Continuing innovation is essential to bring ever better solutions to market, improving productivity, health and wealth. Mass production of consumer products (such as iPhones & white goods) and the development of complex systems (such as aircraft) have become common, with a corresponding need for better design and manufacturing systems to ensure continued innovation and improvement. The diversity and shear number of products has resulted in a corresponding range of design systems and frameworks allowing rapid and consistent product development. These include set based design, triz, axiomatic design, and generative systems all of which can enhance design innovation.

In large corporations, this is exemplified by the systems engineering process which has enabled the creation of some of the most sophisticated machines in human history. These systems processes allow control, predictability and traceability of decisions to help the engineering enterprise succeed in what can appear to be an impossible scenario. A key problem is that because these design processes are top down, so-called innovations are often merely perturbations on existing solutions. It is difficult to introduce, or take advantage of, new technologies and processes as they may require a product revolution, rather than evolution, to succeed.

One of the great challenges facing systems engineers is the control of the demon ‘emergent behaviour’, which is inherently unpredictable and can result in failure to meet requirements. The result is a reliable, consistent approach, but one which limits the very innovation needed, and which strives to avoid one of the best tools for innovation: emergence.
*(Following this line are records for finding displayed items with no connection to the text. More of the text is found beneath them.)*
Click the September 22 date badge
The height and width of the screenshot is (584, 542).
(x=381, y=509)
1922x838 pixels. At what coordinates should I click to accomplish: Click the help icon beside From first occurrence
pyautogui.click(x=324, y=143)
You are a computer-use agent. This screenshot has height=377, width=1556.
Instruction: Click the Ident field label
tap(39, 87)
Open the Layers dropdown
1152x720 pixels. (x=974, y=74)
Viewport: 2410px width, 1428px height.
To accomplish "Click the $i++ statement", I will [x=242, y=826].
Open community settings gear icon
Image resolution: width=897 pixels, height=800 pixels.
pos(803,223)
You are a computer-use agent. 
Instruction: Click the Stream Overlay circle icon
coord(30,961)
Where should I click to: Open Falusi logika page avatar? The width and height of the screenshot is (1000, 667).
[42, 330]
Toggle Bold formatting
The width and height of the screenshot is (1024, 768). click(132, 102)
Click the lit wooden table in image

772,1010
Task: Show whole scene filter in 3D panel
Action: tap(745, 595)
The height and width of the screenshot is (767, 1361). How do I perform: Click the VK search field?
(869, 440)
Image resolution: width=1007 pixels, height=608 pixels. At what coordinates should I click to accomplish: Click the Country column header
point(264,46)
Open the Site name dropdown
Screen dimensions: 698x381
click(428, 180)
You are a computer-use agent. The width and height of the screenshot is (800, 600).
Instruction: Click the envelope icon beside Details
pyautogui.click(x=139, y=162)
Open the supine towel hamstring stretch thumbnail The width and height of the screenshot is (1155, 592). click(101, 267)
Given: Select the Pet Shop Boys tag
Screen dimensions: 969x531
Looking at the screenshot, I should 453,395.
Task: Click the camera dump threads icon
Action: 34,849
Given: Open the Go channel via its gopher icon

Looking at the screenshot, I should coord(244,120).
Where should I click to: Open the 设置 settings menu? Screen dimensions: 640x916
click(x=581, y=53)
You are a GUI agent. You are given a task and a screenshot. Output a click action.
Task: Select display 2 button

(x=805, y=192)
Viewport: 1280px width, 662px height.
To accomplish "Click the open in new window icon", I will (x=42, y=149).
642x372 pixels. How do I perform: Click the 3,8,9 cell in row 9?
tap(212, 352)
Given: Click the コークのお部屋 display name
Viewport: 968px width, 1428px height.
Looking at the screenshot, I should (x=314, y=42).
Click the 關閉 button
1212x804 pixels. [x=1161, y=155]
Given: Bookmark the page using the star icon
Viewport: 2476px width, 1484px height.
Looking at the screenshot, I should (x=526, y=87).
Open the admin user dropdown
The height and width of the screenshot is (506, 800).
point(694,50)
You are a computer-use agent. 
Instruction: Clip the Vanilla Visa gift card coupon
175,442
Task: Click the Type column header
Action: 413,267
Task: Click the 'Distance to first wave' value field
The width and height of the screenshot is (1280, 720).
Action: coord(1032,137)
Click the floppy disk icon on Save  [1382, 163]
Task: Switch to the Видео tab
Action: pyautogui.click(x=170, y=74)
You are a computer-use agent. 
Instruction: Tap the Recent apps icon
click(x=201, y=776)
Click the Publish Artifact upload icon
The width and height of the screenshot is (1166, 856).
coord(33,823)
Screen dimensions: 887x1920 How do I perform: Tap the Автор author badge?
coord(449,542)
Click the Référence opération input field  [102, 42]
One way to avoid predicated solutions is to remove constraints and allow the design to emerge and grow to meet the requirements within a given environment. In the same way trees grow in response to stimuli, shape and size are not forced, rather they follow a set of elementary rules in deciding when a cell splits to grow, for example a root, branch or leaf.

Our technical challenges

Obtaining a working set of growth rules for component seeds to allow components to emerge from the activity.

Does the Mandelbrot effect arise where some order appears from blind actions?

Defining stimuli that will make the component seeds grow and establishing if that growth can be controlled via the stimuli.

Capturing emergent behaviour into a working set of parameters that can interact with existing design & manufacturing systems.

Is there a set of parameters which will define a CAD model?

Developing fast, scalable, event-triggered systems to enable real time creation of complex designs.